> **Provided records**:
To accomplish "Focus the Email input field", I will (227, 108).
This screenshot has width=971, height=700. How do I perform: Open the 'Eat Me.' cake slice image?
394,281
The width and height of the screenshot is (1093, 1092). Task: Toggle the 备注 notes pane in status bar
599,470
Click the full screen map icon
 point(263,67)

---

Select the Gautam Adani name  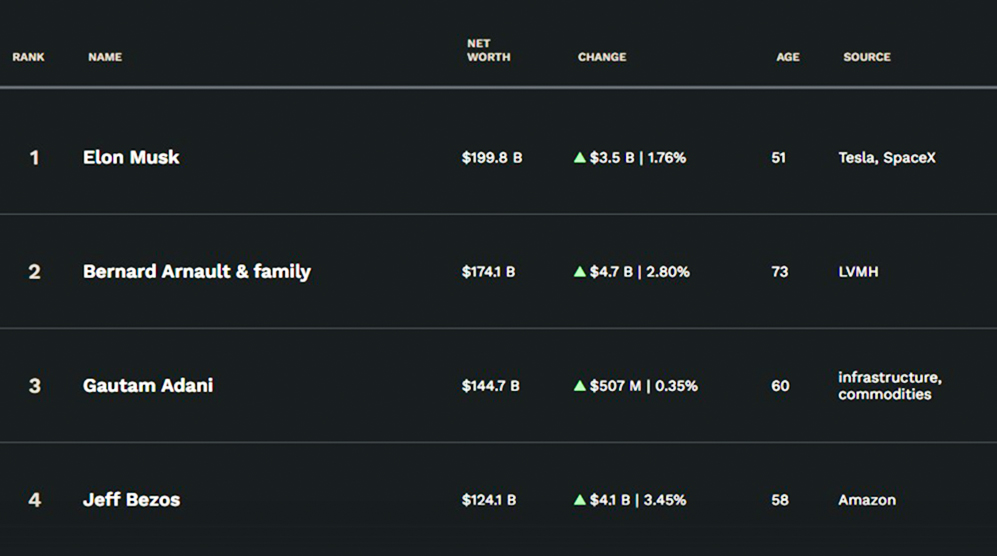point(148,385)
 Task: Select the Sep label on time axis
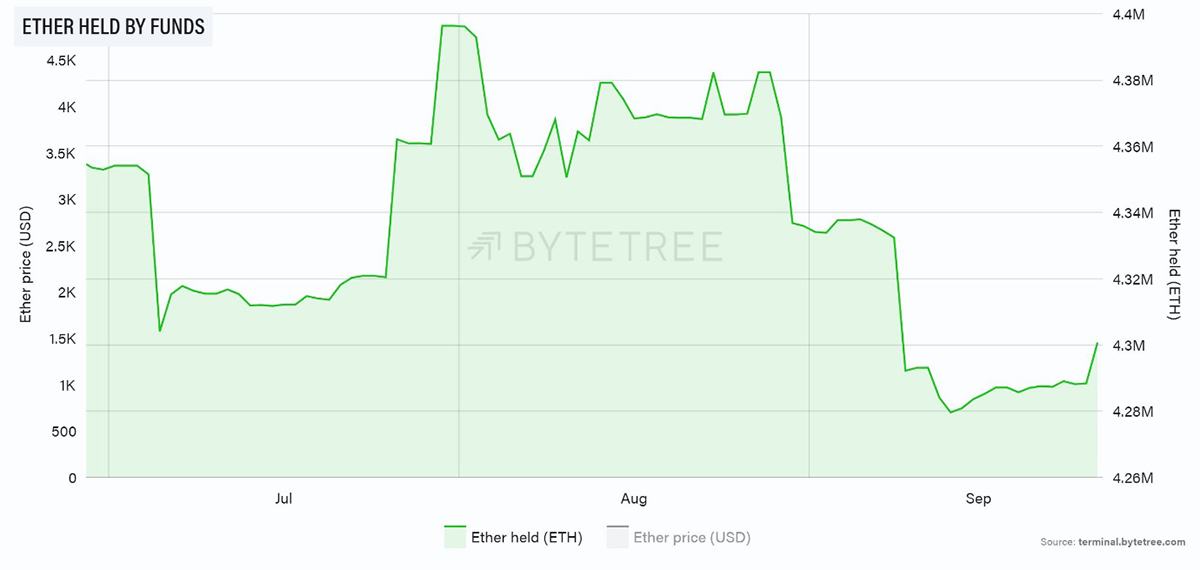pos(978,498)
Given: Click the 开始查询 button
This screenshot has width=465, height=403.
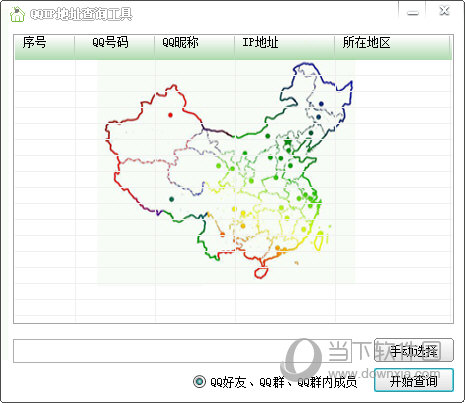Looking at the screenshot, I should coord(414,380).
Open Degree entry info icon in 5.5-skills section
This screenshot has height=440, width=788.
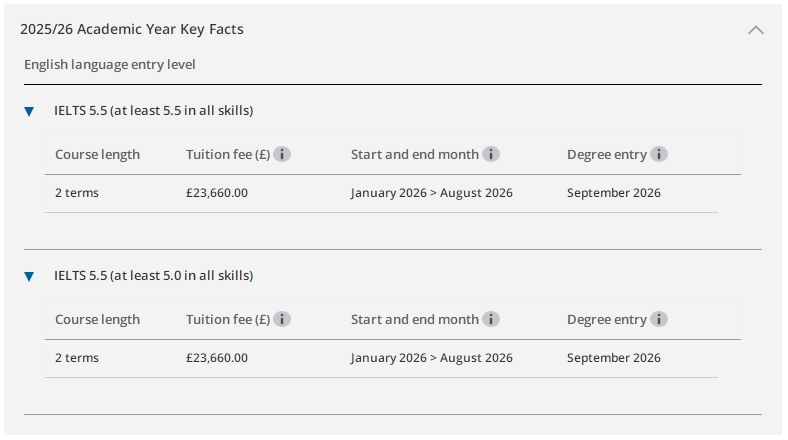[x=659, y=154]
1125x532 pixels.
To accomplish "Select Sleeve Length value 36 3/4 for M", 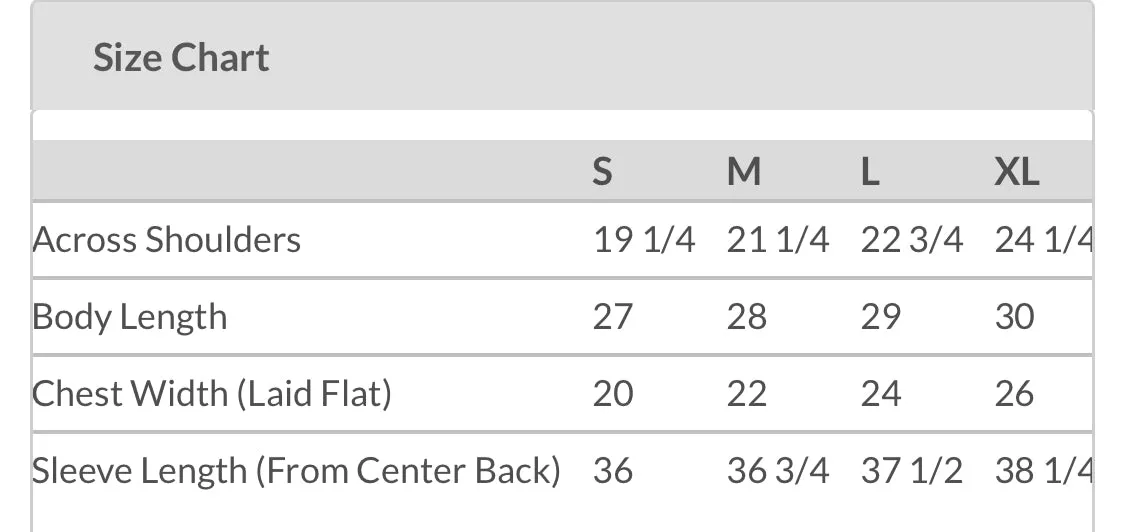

> **Problem details**:
Take the material above and output only the lines from the one that contains "This screenshot has width=465, height=403." through the one that contains "Sleeve Length value", ends included and images left out.

> **Completed exercise**:
This screenshot has width=465, height=403.
Looking at the screenshot, I should coord(414,380).
Open Degree entry info icon in 5.5-skills section
This screenshot has height=440, width=788.
[x=659, y=154]
1125x532 pixels.
To accomplish "Select Sleeve Length value 36 3/4 for M", 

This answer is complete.